On the other hand, by working cooperatively with others in an organized manner, it is of course often possible to get more, sometimes much more, done than one could alone. I think you said you personally didn't want to go out and protest Covid-19 if it was only five or ten people. I can relate, although I think my threshold for participating in a public protest against the government lockdown orders would only be two people. Naturally I would prefer more! So I'm not against people working together in organizations, especially organizations formed for a temporary and limited purpose like a group of activists planning a protest. However I am against, or at least consider very problematic, some of the qualities often associated with institutions, such as bureaucracy, hierarchy of power, and a distinct, impersonal nature. A question that strikes me as particularly interesting – I may not be asking precisely the right question, but something along these lines – is this:
At what point does an organization become less simply a group people cooperating as individuals, and more an institution with its own independent existence, such that the nature and tendencies of this thing to which we have given birth becomes important and potentially dangerous?
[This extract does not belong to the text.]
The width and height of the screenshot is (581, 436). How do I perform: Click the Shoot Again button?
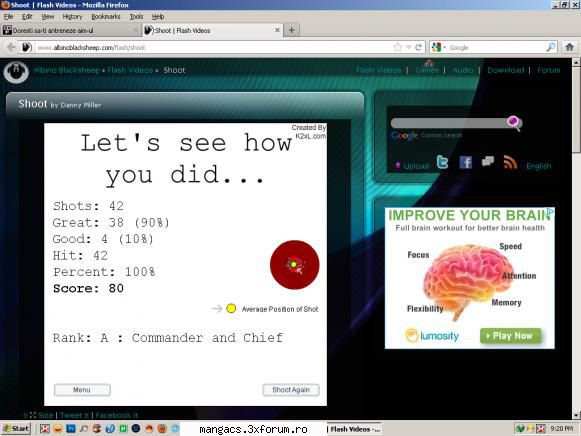291,390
And how can we avoid institutionalization? If there is a line to be crossed, does having officers and/or bylaws put the LPSF across that line? I don't think so. Yet I think that sort of thing tends to move an organization in that direction. I guess I'm proposing that there's a sweet spot where people coming together in pure voluntary cooperation as an organized group can harness the most aggregate power possible from that cooperation before the harm or risk of harm starts to outweigh the gain. What if the State (government) is just a type of institution, a type which tends to be particularly powerful and malignant, but with a more fundamental underlying problem being the institution qua institution?
But how do you Marc, or others here, feel about the idea that institutionalization is generally best avoided? That is my perspective, not necessarily mainstream libertarian thinking. Curious to hear folks' thoughts...
In the meantime, in the spirit of doing, I'd like to see whether anyone would like to get together with me and do some #EndTheLockdown or other Covid-19 related sidewalk chalking! I've got chalk and my schedule is pretty open.
Love & Liberty,
((( starchild )))
Chair, Libertarian Party of San Francisco
P.S. – Melanie Morgan (conservative former KSF radio host) and Melanie Swanson are the same person?